Les Gardiens du Louvre de Jirō Taniguchi, c’est un peu comme flâner dans un musée par un après-midi pluvieux. Au début, tu es intrigué, tu admires la finesse des détails, mais très vite, tu te rends compte que l’air est un peu lourd et qu’un banc moelleux ne serait pas de refus.
Le pitch est séduisant : un artiste japonais en visite à Paris, alité par une fièvre, plonge dans des rêveries où les chefs-d’œuvre du Louvre prennent vie pour raconter leurs histoires. Une rencontre poétique entre art et imagination, sur le papier, c’est prometteur. Mais dans les faits, la magie a du mal à opérer et finit par ressembler à une visite guidée un peu trop littérale.
Graphiquement, Taniguchi fait du Taniguchi : un trait impeccable, des décors somptueux, une précision chirurgicale. Les planches qui recréent le Louvre ou ses environs sont absolument magnifiques. Mais voilà, la perfection graphique ne suffit pas toujours à insuffler de l’émotion ou du rythme. L’esthétique est là, mais l’histoire reste figée, comme un tableau trop contemplatif.
Le récit, quant à lui, oscille entre poésie et didactisme pesant.

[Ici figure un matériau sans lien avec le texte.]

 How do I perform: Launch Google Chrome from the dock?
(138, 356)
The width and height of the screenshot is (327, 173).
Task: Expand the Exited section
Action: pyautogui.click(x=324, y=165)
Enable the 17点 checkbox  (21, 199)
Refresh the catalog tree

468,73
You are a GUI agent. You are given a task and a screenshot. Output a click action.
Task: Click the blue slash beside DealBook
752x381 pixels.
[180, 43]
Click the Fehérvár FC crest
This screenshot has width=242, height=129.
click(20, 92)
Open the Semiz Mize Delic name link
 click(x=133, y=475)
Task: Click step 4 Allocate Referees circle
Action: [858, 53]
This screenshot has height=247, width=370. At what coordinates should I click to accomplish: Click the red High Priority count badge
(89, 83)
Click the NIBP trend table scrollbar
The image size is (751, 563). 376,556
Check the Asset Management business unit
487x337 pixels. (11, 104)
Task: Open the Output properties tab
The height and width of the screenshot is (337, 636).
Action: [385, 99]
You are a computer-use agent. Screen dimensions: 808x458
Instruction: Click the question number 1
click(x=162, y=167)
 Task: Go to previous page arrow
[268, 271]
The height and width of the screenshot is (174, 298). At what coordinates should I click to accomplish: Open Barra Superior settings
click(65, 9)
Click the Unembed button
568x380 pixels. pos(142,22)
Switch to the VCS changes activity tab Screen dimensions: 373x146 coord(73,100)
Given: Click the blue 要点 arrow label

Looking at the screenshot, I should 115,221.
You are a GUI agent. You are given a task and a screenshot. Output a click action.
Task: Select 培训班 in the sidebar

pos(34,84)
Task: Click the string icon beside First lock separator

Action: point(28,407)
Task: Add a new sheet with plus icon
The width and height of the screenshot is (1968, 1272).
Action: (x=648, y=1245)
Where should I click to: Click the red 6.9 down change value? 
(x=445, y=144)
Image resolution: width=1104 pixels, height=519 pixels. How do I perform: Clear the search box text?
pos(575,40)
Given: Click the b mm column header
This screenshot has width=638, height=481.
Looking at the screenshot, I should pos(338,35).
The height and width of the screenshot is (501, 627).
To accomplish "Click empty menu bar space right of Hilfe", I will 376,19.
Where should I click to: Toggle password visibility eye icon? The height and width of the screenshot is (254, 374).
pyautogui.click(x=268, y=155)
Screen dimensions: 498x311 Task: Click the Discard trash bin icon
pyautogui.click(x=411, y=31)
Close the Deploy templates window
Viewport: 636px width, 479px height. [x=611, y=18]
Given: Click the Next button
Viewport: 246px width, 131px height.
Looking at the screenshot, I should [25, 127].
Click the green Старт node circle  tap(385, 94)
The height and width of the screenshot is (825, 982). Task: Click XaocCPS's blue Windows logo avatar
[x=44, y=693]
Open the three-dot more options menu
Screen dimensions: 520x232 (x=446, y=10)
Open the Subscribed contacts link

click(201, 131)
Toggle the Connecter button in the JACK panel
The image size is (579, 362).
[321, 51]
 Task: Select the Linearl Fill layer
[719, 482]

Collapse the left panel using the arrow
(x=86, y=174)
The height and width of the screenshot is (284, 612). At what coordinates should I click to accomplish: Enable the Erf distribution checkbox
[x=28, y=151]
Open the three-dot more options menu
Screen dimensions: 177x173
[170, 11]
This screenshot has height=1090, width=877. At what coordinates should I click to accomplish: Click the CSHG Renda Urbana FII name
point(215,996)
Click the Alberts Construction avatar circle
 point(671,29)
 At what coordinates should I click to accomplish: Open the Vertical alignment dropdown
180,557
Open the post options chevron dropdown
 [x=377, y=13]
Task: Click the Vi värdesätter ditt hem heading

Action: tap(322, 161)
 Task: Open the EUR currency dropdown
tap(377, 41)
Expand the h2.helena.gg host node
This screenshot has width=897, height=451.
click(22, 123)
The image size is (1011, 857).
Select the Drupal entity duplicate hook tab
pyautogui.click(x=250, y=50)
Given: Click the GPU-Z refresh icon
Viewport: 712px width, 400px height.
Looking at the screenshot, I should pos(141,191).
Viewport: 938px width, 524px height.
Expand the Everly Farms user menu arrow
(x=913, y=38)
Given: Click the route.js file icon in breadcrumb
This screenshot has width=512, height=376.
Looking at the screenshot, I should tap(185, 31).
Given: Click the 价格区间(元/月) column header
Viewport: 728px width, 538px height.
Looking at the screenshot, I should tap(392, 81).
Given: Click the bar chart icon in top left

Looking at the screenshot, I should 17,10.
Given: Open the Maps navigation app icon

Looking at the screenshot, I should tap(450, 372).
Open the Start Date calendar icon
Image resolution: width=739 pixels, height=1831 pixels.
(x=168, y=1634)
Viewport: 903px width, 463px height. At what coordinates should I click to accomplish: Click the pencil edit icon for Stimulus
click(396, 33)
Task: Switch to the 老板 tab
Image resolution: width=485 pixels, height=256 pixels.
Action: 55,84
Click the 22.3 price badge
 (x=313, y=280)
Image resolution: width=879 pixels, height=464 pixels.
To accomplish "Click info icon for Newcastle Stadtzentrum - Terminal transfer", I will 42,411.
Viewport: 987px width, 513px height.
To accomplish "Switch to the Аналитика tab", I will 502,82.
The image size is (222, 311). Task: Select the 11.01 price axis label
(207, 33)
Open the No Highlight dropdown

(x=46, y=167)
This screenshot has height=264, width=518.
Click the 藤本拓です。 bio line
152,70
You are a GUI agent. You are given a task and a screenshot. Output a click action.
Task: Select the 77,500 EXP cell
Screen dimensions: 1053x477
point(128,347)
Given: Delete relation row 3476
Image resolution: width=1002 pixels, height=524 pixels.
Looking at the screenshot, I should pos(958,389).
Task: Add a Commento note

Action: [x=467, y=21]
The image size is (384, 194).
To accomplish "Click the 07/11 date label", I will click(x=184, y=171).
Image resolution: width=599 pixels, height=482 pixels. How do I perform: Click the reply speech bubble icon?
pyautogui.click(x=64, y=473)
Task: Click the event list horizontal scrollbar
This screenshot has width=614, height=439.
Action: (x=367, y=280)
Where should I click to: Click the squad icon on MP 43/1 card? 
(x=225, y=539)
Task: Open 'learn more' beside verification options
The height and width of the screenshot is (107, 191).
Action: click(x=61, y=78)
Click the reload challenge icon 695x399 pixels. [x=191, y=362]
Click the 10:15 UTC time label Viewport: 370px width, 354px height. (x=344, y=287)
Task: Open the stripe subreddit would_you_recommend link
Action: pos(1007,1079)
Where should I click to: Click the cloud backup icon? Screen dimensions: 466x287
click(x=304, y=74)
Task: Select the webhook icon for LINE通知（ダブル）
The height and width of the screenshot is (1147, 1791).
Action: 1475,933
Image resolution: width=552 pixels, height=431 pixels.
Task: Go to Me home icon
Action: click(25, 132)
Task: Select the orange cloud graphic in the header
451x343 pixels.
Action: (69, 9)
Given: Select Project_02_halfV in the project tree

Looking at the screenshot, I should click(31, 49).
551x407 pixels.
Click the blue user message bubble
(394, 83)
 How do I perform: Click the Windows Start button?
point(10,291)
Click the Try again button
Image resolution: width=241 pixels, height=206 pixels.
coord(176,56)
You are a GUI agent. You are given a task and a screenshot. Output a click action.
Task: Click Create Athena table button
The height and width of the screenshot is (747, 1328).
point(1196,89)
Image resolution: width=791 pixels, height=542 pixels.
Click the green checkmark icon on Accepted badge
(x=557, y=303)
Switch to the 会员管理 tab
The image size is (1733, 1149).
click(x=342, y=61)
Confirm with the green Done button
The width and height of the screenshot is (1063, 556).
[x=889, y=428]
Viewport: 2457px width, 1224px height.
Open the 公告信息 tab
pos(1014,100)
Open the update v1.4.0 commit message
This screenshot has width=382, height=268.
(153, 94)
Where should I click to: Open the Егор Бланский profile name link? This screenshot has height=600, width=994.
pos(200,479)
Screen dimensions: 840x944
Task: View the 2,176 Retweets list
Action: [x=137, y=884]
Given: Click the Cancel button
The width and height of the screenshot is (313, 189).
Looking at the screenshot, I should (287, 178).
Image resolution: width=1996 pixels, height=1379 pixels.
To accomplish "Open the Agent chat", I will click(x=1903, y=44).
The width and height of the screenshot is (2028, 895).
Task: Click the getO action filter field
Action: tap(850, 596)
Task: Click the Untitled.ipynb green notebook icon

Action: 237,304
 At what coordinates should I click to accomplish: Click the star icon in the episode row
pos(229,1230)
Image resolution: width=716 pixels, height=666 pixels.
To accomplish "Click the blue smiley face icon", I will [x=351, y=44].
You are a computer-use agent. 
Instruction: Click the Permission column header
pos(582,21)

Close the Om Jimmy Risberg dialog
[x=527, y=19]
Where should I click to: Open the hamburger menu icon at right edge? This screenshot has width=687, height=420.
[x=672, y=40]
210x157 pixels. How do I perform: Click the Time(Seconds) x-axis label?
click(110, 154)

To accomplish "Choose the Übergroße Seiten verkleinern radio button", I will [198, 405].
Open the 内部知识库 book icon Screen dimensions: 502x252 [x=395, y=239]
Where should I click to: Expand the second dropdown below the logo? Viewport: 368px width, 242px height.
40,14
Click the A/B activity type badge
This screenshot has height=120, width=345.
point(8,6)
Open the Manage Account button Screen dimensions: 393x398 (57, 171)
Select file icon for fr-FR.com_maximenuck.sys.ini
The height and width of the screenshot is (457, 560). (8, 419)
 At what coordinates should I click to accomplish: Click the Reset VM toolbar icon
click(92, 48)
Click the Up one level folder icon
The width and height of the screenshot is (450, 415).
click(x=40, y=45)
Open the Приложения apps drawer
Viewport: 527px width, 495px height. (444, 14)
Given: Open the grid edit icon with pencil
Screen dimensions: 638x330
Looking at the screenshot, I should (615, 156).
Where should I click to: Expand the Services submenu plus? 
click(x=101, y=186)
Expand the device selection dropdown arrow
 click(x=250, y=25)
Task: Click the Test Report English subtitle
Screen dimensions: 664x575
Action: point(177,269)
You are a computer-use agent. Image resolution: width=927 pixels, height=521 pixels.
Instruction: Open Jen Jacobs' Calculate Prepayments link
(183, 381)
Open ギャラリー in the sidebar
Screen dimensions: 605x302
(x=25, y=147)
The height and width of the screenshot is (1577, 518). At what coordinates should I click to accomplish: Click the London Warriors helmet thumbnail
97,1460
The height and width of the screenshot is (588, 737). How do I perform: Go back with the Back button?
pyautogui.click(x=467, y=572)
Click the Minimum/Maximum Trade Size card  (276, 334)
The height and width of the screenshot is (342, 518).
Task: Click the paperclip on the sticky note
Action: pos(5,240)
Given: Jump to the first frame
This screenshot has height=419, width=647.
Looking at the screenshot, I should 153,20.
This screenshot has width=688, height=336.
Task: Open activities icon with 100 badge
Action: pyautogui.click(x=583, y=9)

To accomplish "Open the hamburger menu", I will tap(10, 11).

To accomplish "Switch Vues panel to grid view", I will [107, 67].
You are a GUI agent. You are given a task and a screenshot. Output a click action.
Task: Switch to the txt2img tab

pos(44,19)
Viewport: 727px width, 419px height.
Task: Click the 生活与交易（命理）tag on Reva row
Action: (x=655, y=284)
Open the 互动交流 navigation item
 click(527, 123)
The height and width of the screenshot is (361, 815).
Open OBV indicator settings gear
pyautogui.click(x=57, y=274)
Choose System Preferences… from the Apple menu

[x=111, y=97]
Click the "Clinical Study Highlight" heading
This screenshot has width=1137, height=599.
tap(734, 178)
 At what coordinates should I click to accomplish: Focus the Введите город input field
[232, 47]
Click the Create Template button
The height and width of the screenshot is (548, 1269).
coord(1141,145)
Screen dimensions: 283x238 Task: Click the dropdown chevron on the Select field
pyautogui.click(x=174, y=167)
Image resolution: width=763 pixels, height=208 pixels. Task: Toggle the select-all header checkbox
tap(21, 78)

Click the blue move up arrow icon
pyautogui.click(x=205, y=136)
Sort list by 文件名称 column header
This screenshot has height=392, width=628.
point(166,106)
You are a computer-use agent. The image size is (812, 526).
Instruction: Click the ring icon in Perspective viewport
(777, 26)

Les dialogues se prennent parfois trop au sérieux, avec des réflexions sur l’art qui manquent de spontanéité. Les apparitions des "gardiens", ces personnages issus des tableaux ou de l’histoire de l’art, auraient pu être vibrantes et mystérieuses, mais elles tombent souvent à plat, un peu comme un prof d’histoire de l’art trop rigide.
Le héros, lui, a autant de charisme qu’une statue en plâtre. Il erre, contemple, réfléchit, mais ne semble jamais vraiment habité par une émotion forte. On aurait aimé le voir bousculé, transformé, mais il reste en surface, comme un touriste poli qui coche les cases de son guide touristique.
Et pourtant, il y a des moments de grâce : une plongée dans un tableau, une évocation du passé, une planche où les détails éclatent de beauté. Ces fulgurances rappellent le talent de Taniguchi, mais elles sont trop rares pour sauver l’ensemble de la torpeur.
En résumé : Les Gardiens du Louvre est une belle promenade visuelle qui manque de souffle narratif. Taniguchi livre une ode à l’art figée dans sa propre perfection, mais qui peine à susciter l’émerveillement promis. À réserver aux amateurs de contemplations silencieuses… et aux insomniaques en quête d’un somnifère de luxe.